Building a “more sustainable” food system
- SB 5693 would require dairy farmers and orchardists to report whether they employ slaves. Grocers and other sellers of agricultural products would be required to disclose on their websites whether their suppliers promote slavery, peonage or human trafficking. When the attorney general’s office perceives a violation, it would be permitted to sue.
Promoting union power
- SB 5326, spiked by its sponsor after public protest, would have banned booth rentals by hairdressers and barbers. It’s part of a long-running effort by unions to discourage independent contracting – if workers are employees, they can be unionized. Never mind that many workers make a better living on their own. Other bills crack down on contractors in a more subtle way – imposing high employment taxes and fixing wages (SB 5690), imposing narrow rules (SB 5513/HB 1515). Only HB 1515 survives, but offers a vehicle to revive other provisions.

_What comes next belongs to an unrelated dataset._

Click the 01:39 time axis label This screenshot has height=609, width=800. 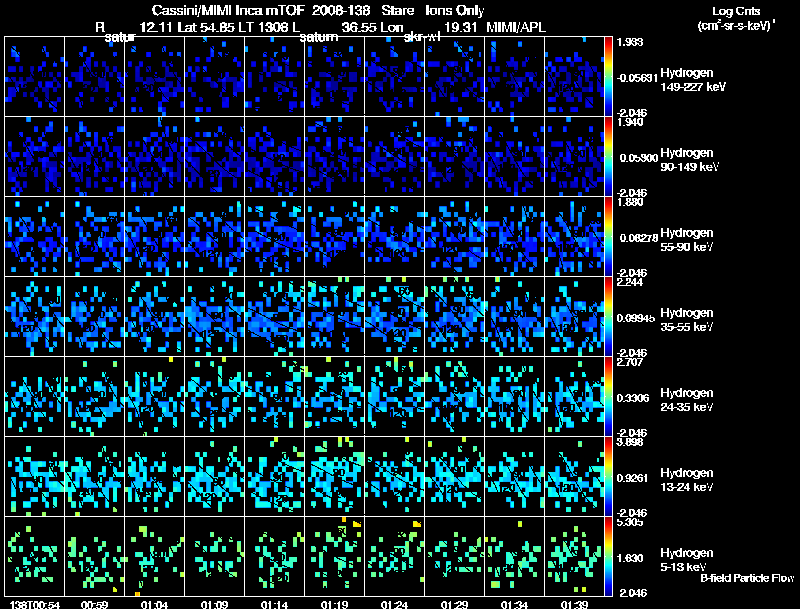(x=574, y=604)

- SB 5698/ HB 1817 would restrict most employment at oil refineries to unionized workers.
- SB 5623/ HB 1575 would make it easier for public employee unions to continue collecting dues despite restrictions imposed by the U.S. Supreme Court’s Janus decision.
- SB 5295 would all-but-force DSHS contractors to recognize undemocratic “card check” processes, eliminating workers’ ability to vote on whether to be represented.
Providing all people with “high quality health care”
- SB 5526/HB 1523, Inslee’s ”Cascade Care” proposal, would allow people to buy state-subsidized insurance. Low Medicare-style reimbursements would shift costs to employers, increase premiums, destroy the individual market – driving us toward a single-payer system, the ultimate goal.
Public financing that gives government “an ownership stake”
- SB 5949 puts taxpayers at risk by creating a state bank, to serve as a depository for public funds, and to make loans for projects deemed to serve a public purpose. Bypasses commercial and community banks, abandons prudent money management. Study due this interim.